We don’t often do historical documentaries in the WRAL Documentary unit. In fact we’ve only done four since the unit was established in 2004 and three of them have been about hurricanes, Fran, Floyd and Hazel. One of the challenges in doing historical documentaries is locating archival video, film and photos to help tell the story visually. That was a big challenge with Hazel. It hit our state in 1954, two years before WRAL-TV signed on the air, so there was no internal archive of file news footage to pull from. Instead we searched externally at libraries, state and university archives and museums. We also called on viewers to send us any photos or home movies they had of the storm and its aftermath and we actually received a lot of great material from them.

Finding archival footage of Floyd was far easier since that storm hit in 1999, 45 years after Hazel. But while our own vault contained lots of file news footage there were no “air checks”, which is the name given to the recordings of actual live newscasts. Those recordings include anchors live in the studio, reporters’ stories and their live shots in the field. Air checks are rarely saved more than a week, but during Fran some WRAL employee must have recognized the historical significance of the event and saved the air checks of the newscasts that occurred on September 5, 1996, the live reports that occurred during the storm overnight and the newscasts that occurred during the two days that followed. Photographer Jay Jennings found it all in our archive and we were both delighted to have so much great material to work with. He even found one of his old field tapes and was able to send it off to a company that salvaged the footage and had it digitized.

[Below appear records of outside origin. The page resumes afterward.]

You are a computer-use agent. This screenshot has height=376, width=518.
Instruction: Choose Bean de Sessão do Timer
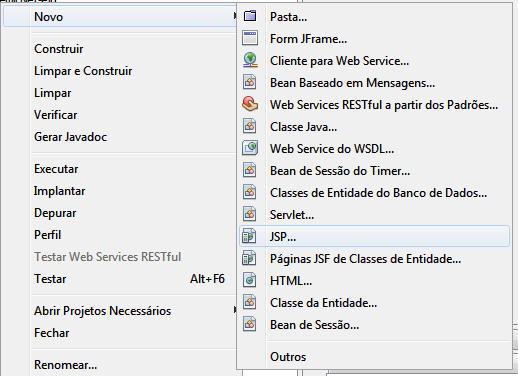click(x=340, y=171)
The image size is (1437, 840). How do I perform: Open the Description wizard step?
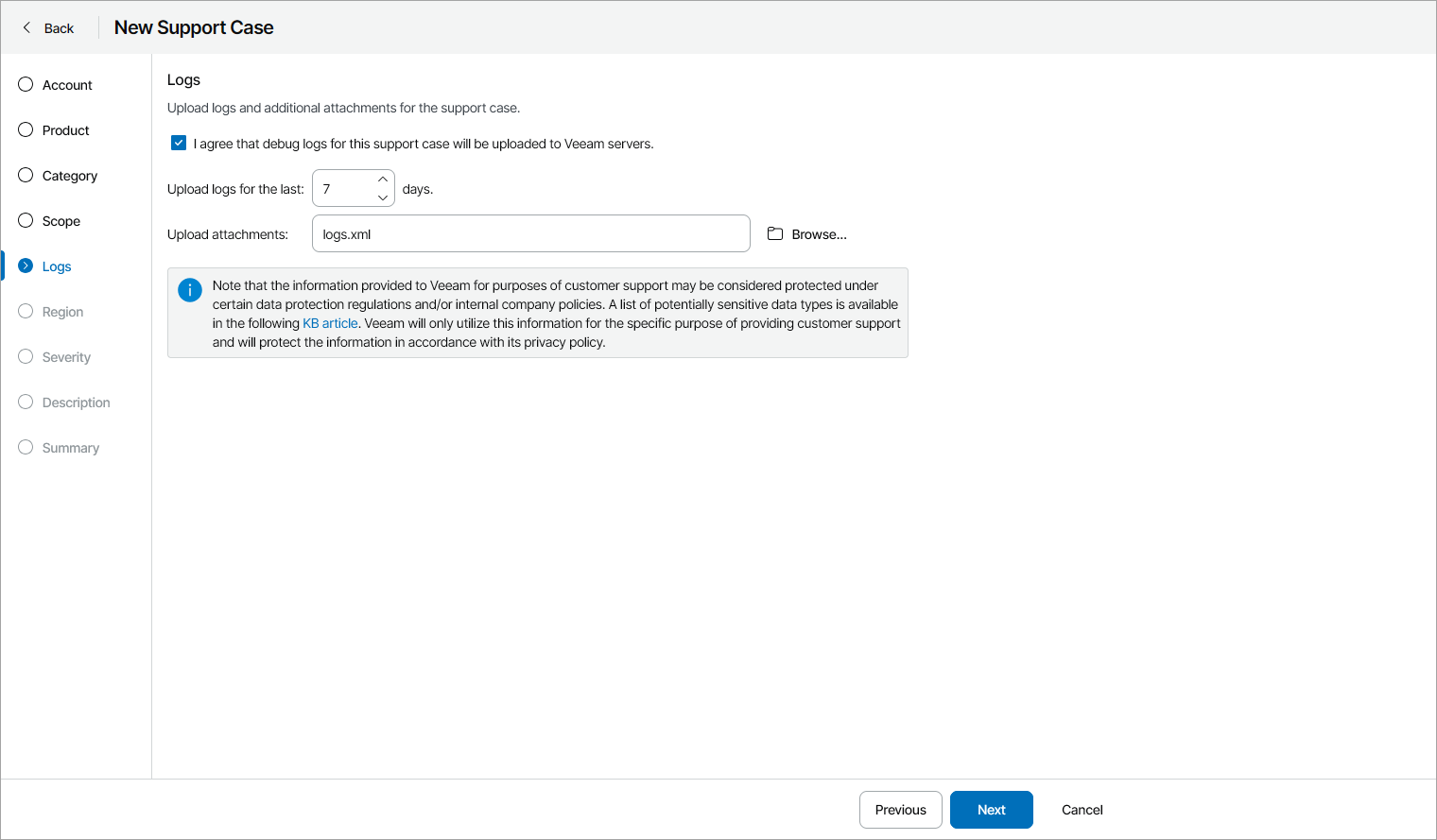click(76, 403)
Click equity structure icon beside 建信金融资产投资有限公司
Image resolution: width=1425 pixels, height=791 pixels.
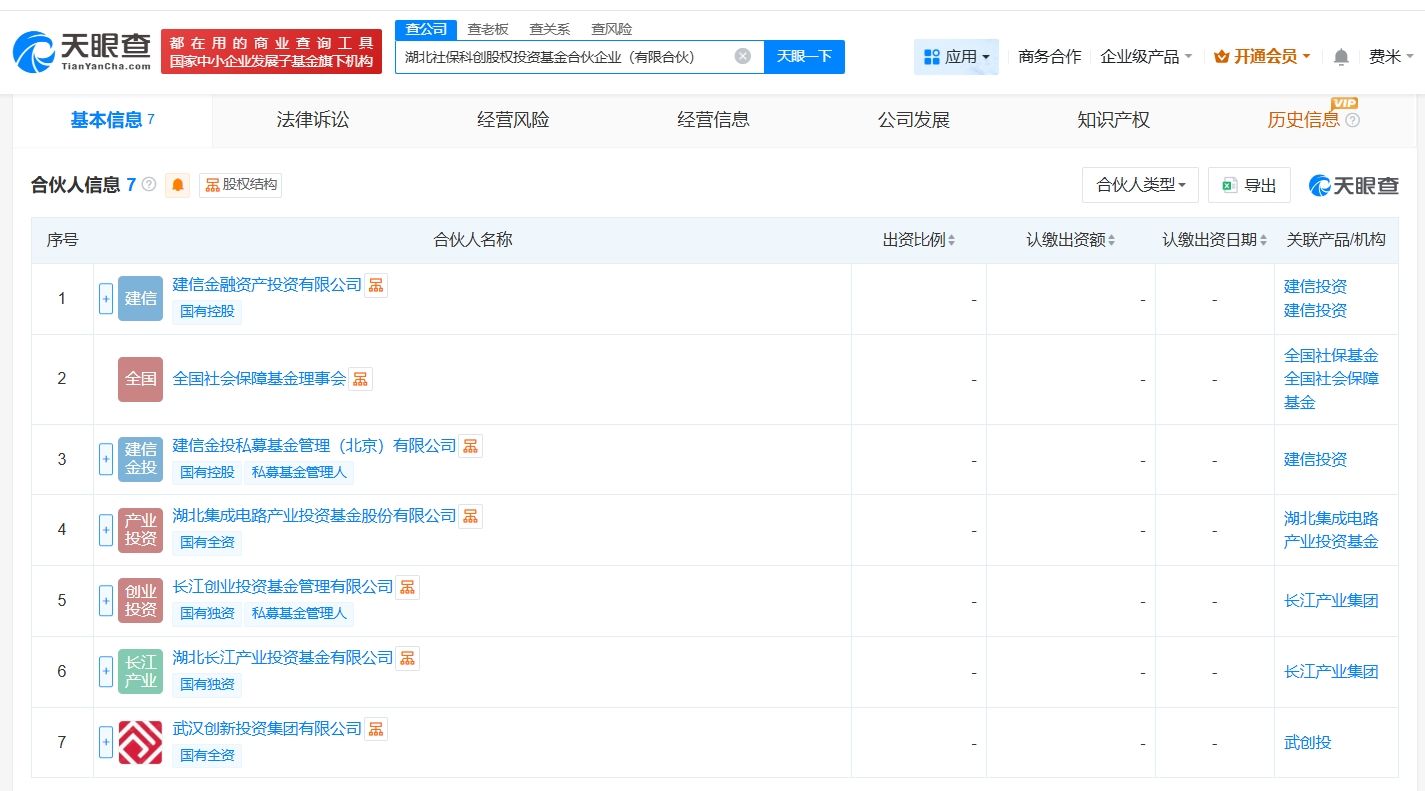[375, 285]
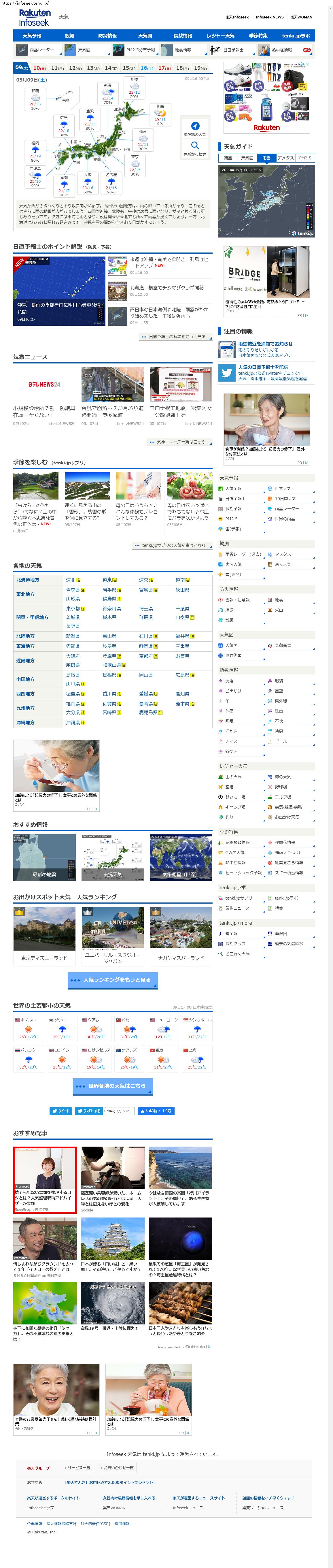This screenshot has width=333, height=1568.
Task: Click the current location weather compass icon
Action: [195, 126]
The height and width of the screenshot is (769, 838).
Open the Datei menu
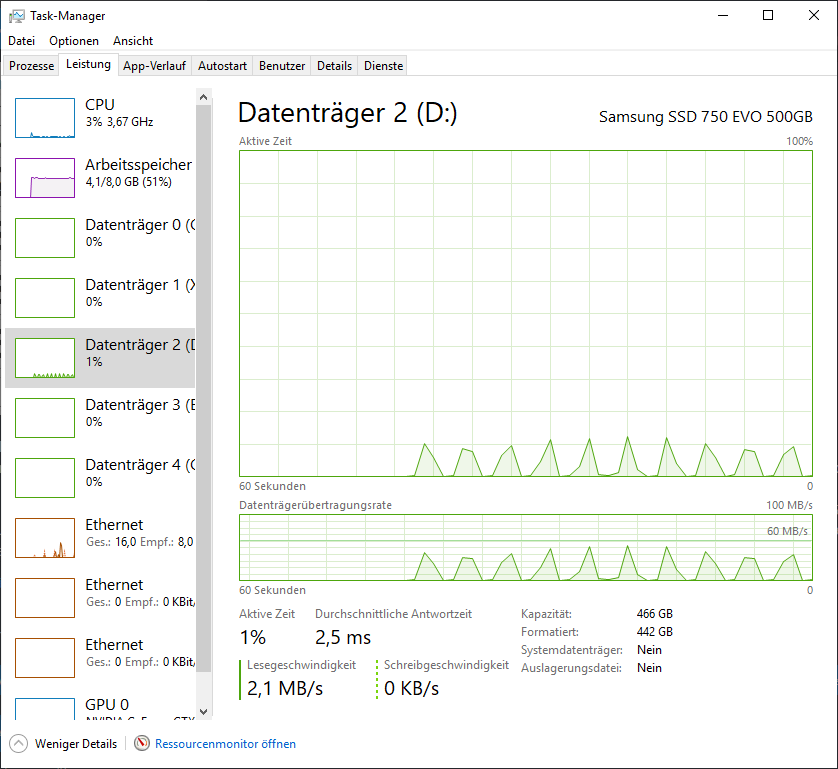coord(21,41)
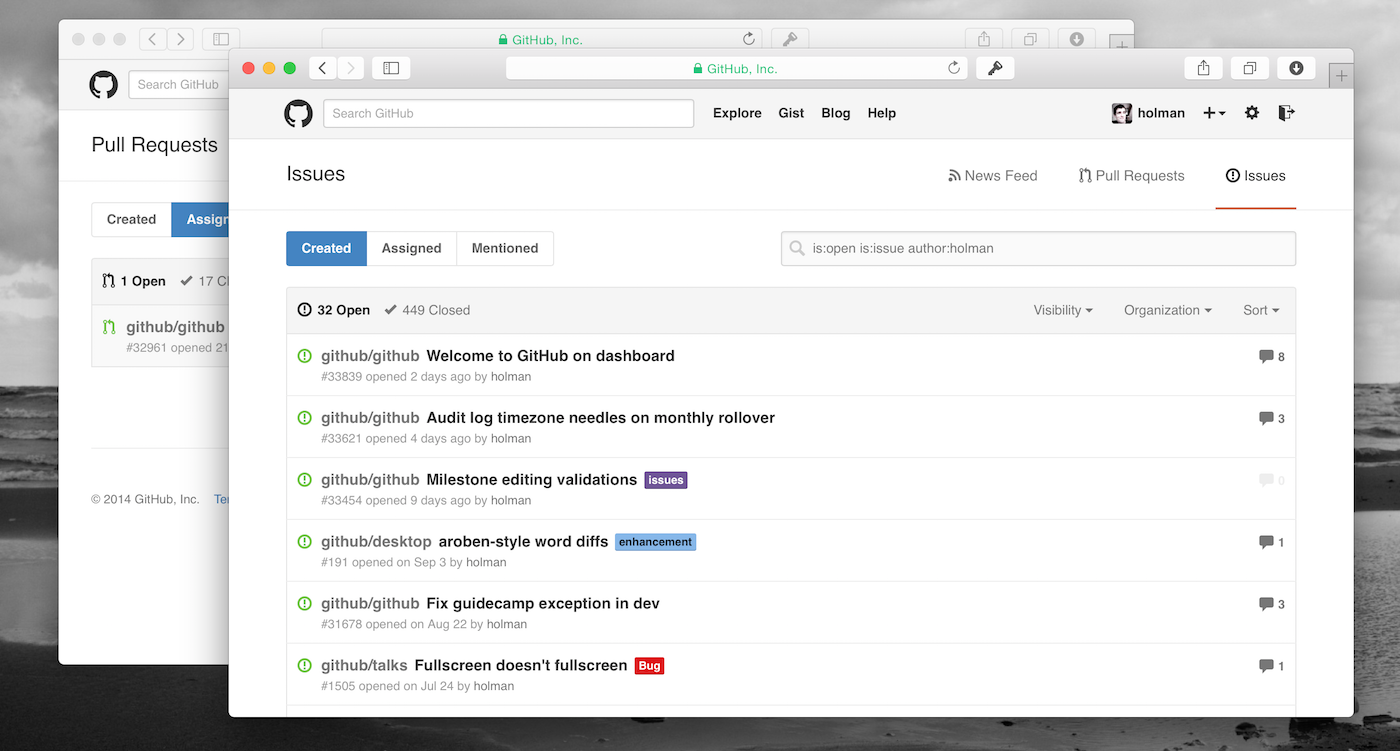This screenshot has width=1400, height=751.
Task: Click the Safari share icon
Action: 1203,68
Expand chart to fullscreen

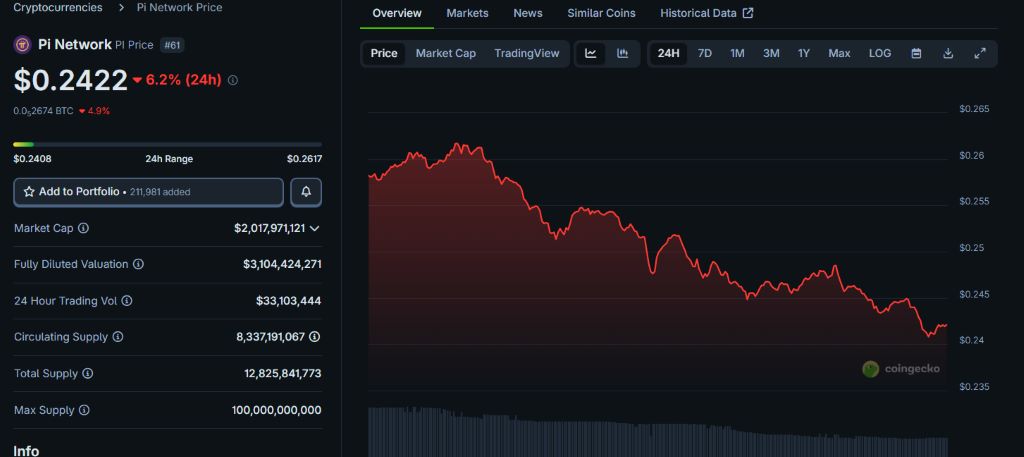pos(979,54)
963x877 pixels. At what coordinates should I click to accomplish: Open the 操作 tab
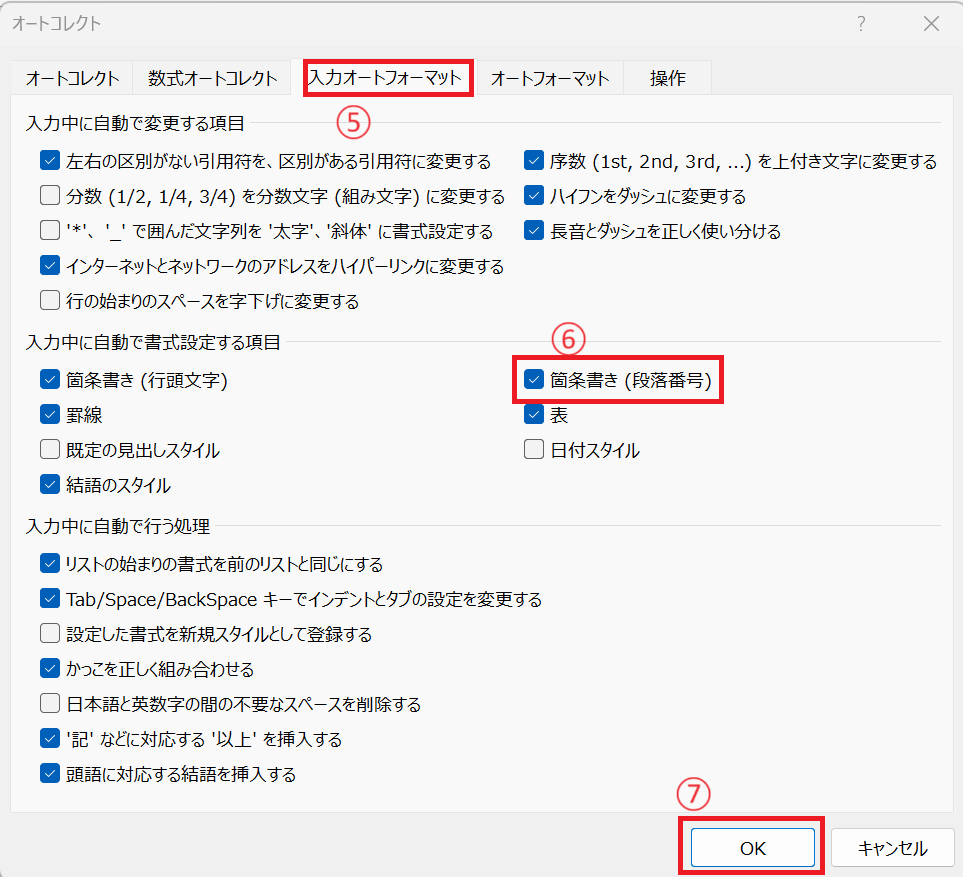pyautogui.click(x=667, y=78)
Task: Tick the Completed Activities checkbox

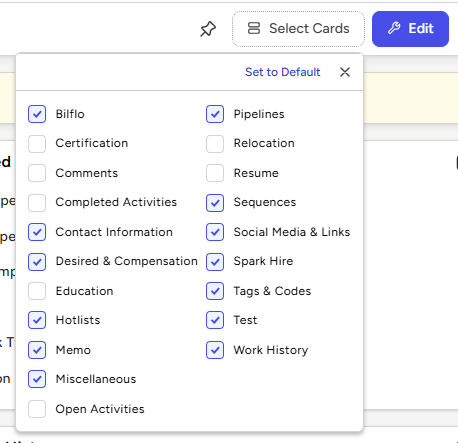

Our documentary “Fran” is told mostly through that archival material with remembrances from some people who experienced the storm in Raleigh and at the coast. You also hear from our Chief Meteorologist Greg Fishel and some of our own anchors and reporters who covered Fran. I experienced the storm while living in Cary. Spending days logging that old news footage really took me back to those days in September 1996. I hope watching “Fran” takes viewers back to the experience too and gives those who did not experience the storm a feel for what it was like. No other hurricane since Hazel, taught us how important it is to be prepared, even 140 miles inland.